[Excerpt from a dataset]
>> BEGIN
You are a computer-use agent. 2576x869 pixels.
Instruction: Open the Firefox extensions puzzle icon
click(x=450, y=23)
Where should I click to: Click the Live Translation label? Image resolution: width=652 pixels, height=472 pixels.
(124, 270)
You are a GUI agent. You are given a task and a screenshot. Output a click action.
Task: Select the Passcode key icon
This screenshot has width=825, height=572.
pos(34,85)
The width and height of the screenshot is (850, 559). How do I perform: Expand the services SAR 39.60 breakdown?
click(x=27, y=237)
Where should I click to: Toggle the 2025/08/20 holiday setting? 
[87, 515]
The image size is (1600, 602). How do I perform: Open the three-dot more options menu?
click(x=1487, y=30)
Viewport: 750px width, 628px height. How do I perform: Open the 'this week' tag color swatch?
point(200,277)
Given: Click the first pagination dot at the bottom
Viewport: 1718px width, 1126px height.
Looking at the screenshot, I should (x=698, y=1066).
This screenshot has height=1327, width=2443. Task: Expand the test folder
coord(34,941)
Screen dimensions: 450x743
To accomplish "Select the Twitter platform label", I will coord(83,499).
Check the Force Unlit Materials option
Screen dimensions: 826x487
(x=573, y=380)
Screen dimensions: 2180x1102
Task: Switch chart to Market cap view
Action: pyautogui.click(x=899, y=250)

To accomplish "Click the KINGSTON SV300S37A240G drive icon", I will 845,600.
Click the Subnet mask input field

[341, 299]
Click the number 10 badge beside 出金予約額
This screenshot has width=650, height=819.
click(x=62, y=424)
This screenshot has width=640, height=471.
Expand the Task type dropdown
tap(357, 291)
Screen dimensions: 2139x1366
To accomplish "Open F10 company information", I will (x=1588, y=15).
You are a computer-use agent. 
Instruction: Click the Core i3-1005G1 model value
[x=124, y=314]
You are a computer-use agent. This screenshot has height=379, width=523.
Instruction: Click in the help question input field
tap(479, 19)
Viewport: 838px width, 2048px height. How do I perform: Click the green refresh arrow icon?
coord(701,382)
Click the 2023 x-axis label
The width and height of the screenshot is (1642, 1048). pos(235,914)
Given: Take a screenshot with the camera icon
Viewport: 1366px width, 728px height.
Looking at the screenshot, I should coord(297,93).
>> END
Copy every row above word for word.

You are a computer-use agent. 2576x869 pixels.
Instruction: Open the Firefox extensions puzzle icon
click(x=450, y=23)
Where should I click to: Click the Live Translation label? Image resolution: width=652 pixels, height=472 pixels.
(124, 270)
You are a GUI agent. You are given a task and a screenshot. Output a click action.
Task: Select the Passcode key icon
This screenshot has width=825, height=572.
pos(34,85)
The width and height of the screenshot is (850, 559). How do I perform: Expand the services SAR 39.60 breakdown?
click(x=27, y=237)
Where should I click to: Toggle the 2025/08/20 holiday setting? 
[87, 515]
The image size is (1600, 602). How do I perform: Open the three-dot more options menu?
click(x=1487, y=30)
Viewport: 750px width, 628px height. How do I perform: Open the 'this week' tag color swatch?
point(200,277)
Given: Click the first pagination dot at the bottom
Viewport: 1718px width, 1126px height.
Looking at the screenshot, I should (x=698, y=1066).
This screenshot has height=1327, width=2443. Task: Expand the test folder
coord(34,941)
Screen dimensions: 450x743
To accomplish "Select the Twitter platform label", I will coord(83,499).
Check the Force Unlit Materials option
Screen dimensions: 826x487
(x=573, y=380)
Screen dimensions: 2180x1102
Task: Switch chart to Market cap view
Action: pyautogui.click(x=899, y=250)

To accomplish "Click the KINGSTON SV300S37A240G drive icon", I will 845,600.
Click the Subnet mask input field

[341, 299]
Click the number 10 badge beside 出金予約額
This screenshot has width=650, height=819.
click(x=62, y=424)
This screenshot has width=640, height=471.
Expand the Task type dropdown
tap(357, 291)
Screen dimensions: 2139x1366
To accomplish "Open F10 company information", I will (x=1588, y=15).
You are a computer-use agent. 
Instruction: Click the Core i3-1005G1 model value
[x=124, y=314]
You are a computer-use agent. This screenshot has height=379, width=523.
Instruction: Click in the help question input field
tap(479, 19)
Viewport: 838px width, 2048px height. How do I perform: Click the green refresh arrow icon?
coord(701,382)
Click the 2023 x-axis label
The width and height of the screenshot is (1642, 1048). pos(235,914)
Given: Take a screenshot with the camera icon
Viewport: 1366px width, 728px height.
Looking at the screenshot, I should coord(297,93).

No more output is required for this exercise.